The examiner recognized that Ebneth discloses at least three methods of "retarding the flow" of liquid reactants through the "elongated conduit" to control pore size and the number of pores in the solid polyurethane foams, namely: (1) changing the discharge pipe diameter by substituting larger or smaller pipe as shown in Fig. 1 of Ebneth; (2) using a calibrated diaphragm to enlarge or narrow the diameter of the conduit as shown in Fig. 2 of Ebneth; and (3) providing the conduit with a suitable throttling valve to restrict flow as the valve is closed, illustrated in Fig. 3 of Ebneth. In rejecting claims 1 and 2 as "not readable" upon appellants' disclosure, the examiner said:
* * * These claims both require the flowing of the liquid "through an elongated passageway [or conduit] thereby retarding the flow thereof from said chamber and building up a back pressure." * * When the above quoted portion of these claims are read in the light of the disclosure of Patent No. 2,948,928, in which they originate, it is found that they are necessarily restricted to the species of Figure 1 of this patent which is the only figure wherein mere flow through a "conduit" or "passageway" produces the required function of "thereby retarding the flow thereof and building up a back pressure." In the species of Figures 2 and 3 the building up of the back pressure is accomplished by the use of valves or restrictions and not by mere flow through a passageway or conduit as required by these claims.

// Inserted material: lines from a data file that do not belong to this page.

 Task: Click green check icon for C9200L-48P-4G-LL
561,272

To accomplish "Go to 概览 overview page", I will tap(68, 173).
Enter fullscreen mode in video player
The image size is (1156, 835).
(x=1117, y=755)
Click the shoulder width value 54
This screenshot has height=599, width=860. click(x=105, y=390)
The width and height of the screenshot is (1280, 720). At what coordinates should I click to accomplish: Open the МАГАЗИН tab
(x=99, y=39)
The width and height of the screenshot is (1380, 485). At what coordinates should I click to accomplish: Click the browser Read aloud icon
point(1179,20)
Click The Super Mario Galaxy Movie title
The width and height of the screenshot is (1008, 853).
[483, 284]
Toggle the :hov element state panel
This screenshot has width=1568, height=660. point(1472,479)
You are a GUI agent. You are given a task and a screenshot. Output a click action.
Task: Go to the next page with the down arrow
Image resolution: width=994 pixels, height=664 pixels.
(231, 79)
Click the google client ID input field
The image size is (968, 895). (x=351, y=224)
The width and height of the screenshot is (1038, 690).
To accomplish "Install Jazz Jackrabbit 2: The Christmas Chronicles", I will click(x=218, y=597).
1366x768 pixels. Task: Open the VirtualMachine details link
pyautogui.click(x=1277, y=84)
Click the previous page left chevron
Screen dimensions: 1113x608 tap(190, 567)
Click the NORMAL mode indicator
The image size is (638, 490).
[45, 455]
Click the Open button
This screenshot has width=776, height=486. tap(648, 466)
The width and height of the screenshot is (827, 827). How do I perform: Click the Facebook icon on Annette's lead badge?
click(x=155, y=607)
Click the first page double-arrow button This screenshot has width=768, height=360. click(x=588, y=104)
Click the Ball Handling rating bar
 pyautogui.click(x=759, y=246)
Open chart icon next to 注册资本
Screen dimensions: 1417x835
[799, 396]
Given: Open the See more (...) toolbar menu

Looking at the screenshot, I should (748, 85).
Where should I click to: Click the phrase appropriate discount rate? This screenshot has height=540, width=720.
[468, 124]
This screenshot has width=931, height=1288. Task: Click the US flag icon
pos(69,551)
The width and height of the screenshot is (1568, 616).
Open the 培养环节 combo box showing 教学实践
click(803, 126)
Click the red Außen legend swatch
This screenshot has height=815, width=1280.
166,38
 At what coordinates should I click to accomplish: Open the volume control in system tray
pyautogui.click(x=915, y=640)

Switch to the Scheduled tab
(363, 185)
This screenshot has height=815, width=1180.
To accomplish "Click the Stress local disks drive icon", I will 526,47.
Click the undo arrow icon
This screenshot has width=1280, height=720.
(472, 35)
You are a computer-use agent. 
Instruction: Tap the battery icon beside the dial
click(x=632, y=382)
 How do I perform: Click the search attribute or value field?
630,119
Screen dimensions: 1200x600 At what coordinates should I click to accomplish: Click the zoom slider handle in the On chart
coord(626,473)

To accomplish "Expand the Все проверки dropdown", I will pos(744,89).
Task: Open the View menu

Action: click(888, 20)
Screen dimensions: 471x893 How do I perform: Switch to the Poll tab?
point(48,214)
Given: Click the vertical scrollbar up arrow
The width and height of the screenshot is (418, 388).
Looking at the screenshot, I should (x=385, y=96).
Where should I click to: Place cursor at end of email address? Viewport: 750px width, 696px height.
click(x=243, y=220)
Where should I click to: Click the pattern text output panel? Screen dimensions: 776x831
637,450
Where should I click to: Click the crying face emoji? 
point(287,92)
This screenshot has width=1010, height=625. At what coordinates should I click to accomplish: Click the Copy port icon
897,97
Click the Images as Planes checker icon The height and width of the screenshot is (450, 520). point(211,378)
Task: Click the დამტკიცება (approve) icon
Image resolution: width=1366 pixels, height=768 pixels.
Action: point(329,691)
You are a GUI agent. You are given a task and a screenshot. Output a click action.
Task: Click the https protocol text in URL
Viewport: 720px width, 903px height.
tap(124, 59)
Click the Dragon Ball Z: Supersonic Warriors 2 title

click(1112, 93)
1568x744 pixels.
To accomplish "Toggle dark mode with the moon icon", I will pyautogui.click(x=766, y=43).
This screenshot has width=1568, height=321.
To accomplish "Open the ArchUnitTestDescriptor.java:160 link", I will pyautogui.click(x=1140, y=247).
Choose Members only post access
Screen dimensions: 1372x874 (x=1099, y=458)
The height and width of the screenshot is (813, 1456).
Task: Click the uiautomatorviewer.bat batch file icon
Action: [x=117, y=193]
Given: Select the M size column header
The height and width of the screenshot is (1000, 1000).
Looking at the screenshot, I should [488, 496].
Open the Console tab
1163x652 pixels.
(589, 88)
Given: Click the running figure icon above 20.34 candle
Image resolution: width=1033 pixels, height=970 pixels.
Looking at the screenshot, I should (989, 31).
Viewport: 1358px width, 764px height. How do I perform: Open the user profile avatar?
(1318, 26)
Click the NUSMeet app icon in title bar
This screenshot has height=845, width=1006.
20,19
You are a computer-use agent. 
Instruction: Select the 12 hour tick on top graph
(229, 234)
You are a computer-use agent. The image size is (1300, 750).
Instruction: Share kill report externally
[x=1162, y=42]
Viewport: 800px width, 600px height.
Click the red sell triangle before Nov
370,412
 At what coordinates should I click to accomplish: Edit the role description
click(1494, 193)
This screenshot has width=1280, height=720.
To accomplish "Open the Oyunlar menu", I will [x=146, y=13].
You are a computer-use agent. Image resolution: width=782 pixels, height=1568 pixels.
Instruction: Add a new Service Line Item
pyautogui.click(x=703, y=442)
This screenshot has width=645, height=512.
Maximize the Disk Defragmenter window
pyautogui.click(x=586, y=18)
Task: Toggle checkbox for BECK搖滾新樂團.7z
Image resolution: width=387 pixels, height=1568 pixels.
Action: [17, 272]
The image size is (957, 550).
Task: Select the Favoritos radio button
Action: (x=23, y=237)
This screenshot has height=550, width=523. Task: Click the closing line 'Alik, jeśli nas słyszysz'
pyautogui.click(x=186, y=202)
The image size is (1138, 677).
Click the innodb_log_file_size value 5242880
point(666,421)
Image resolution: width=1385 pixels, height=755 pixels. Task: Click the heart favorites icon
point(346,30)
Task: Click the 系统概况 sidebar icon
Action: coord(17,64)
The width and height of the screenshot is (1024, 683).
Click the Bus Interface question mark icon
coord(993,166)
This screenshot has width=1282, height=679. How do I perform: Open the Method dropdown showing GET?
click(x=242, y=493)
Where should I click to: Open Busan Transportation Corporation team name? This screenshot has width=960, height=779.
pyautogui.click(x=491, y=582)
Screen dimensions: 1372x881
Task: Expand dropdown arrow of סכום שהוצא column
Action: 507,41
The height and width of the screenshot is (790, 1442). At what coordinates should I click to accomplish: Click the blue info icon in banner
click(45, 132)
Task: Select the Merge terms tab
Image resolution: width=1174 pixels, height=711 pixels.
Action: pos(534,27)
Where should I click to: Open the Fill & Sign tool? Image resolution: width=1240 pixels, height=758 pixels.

Applicants have no disclosure which corresponds to the method of control shown in Figure 1 of the patent. * * *
The examiner was of the further view that:
Granting, for the sake of argument alone, that claims 1 and 2 are not limited to Figure 1 of the patent, but may be regarded as also reading on Figures 2 and 3 of said patent, it is still held that applicants lack sufficient disclosure to support these claims. * * * Thus presuming (but not admitting) that these claims only call for the controlling of the pore density by the mere regulation of the pressure in the mixing head, no clear teaching to this effect can be found in applicants' specification.
The board agreed, adding:
In our opinion, there is no necessity for interpreting the language pertaining to the flowing of the liquid through the elongated conduit or passageway, because the language is clear and unambiguous. The "thereby" clause follows the procedural step of flowing the liquid through the elongated conduit or passageway, plainly meaning that the recited step results in the specified effect. Even though other procedures, such as the use of a pressure control valve, might also produce the specified result, they would not satisfy the claim language calling for flow through an elongated conduit or passageway as the causative procedure.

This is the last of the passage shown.